Abstract 1789: Limiting Endothelial Cell Hypoxic Injury: The Role Of Isoform Specific PKC Modulation
Background: Hypoxia and reperfusion (H/R) injury is a major determinate of mortality after cardiac transplantation. Several studies have shown that endothelin-1 (ET) and certain protein kinase C (PKC) isoforms reduce myocardial function. We examined the effect of ET and PKC modulation on H/R induced endothelial dysfunction and apoptosis. We also investigated the ability of the ET antagonist, Bosentan (BOS), to offer endothelial cell protection during H/R.
Methods: Human saphenous vein endothelial cells were submitted to 24 hours of hypoxia (PO2 <0.1%) and 24 hours of reperfusion (PO2 = 21%).
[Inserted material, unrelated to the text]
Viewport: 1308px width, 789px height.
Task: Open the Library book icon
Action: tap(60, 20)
Normoxic controls were incubated at PO2 = 21%. Cells were also incubated with either ET: 100nM, BOS: 10μM, ET+BOS or PBS (control) during hypoxia. Cells were also treated with PKCδ, PKCλ and PKCε inhibitors. Apoptosis was determined by assessing caspase activity. NO production was determined by measuring nitrate/nitrite levels in culture medium. Free radical (ROS) production was also measured.
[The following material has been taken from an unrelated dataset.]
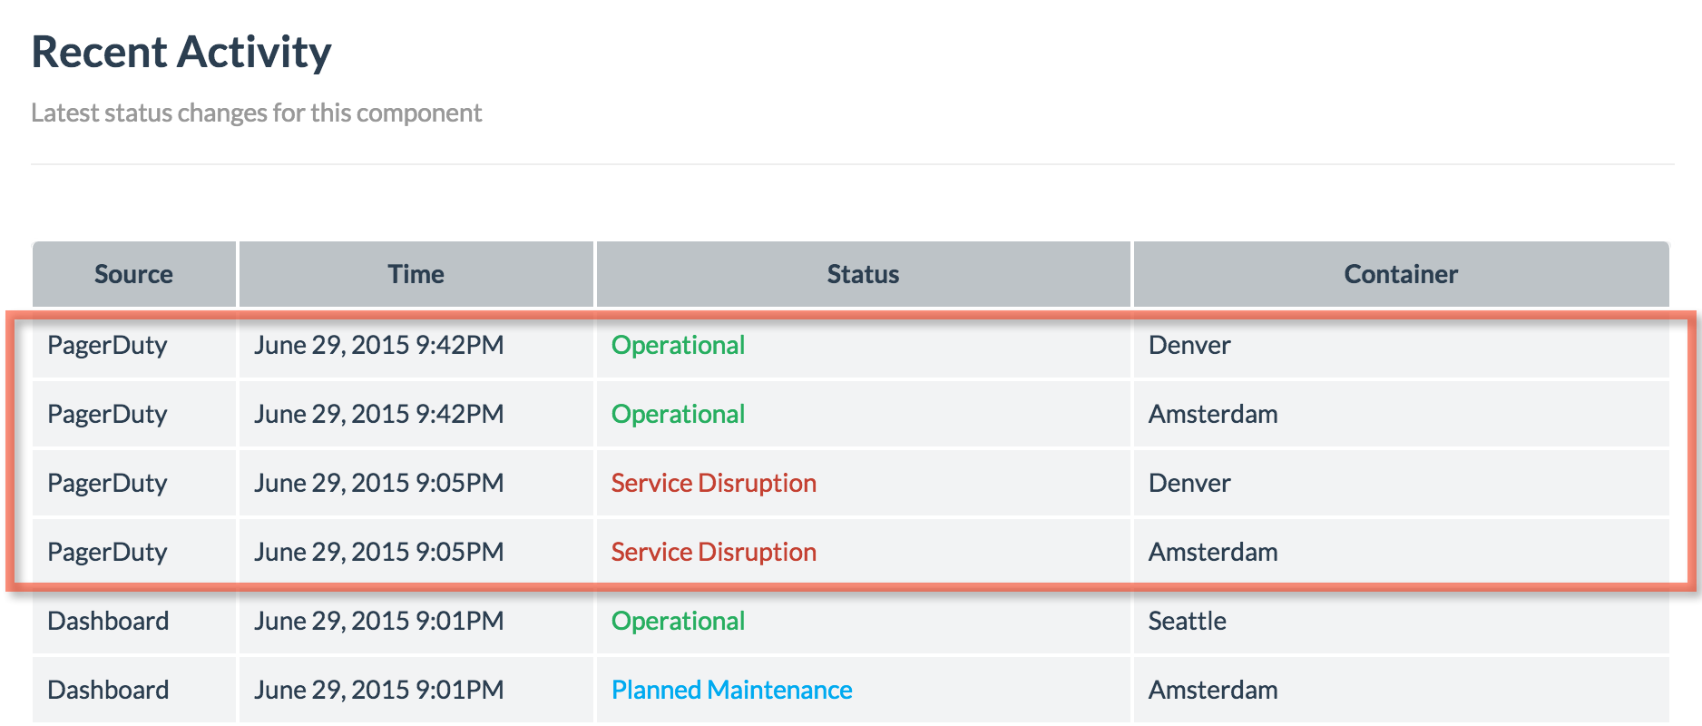Select the Operational status in the Amsterdam PagerDuty row

pos(678,414)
Results: Induction of apoptosis was observed following H/R (35% increase compared to normoxia) and enhanced by ET (75% increase) exposure while BOS treatment prevented apoptosis (p < 0.01). NO production was impaired (40% decrease compared to normoxia) following H/R (p < 0.05) and was further reduced by ET-1 exposure (60% decrease). ROS production was increased after H/R and enhanced by ET (p < 0.001). BOS therapy was able to improve NO homeostasis and abolished both ET and H/R induced ROS production (p < 0.001). Treatment with PKCδ and PKCϵ inhibitors reduced apoptosis and abrogated the effect of ET on cell death (p < 0.001), NO production and ROS release. In contrast, PKCλ inhibition enhanced apoptosis, worsened NO release and increased ROS production.
Conclusions: Our study revealed that ET exposure worsens H/R injury and that specific PKC isoforms play crucial roles in cellular injury following H/R. ET and PKCλ inhibition increased ROS production and impaired NO homeostasis leading to apoptosis, while BOS treatment, PKCδ and PKCϵ inhibition abrogates both H/R and ET induced endothelial injury. PKC modulation as well as BOS may prove to be NOVEL therapies to prevent endothelial injury during allograft storage and following cardiac transplantation.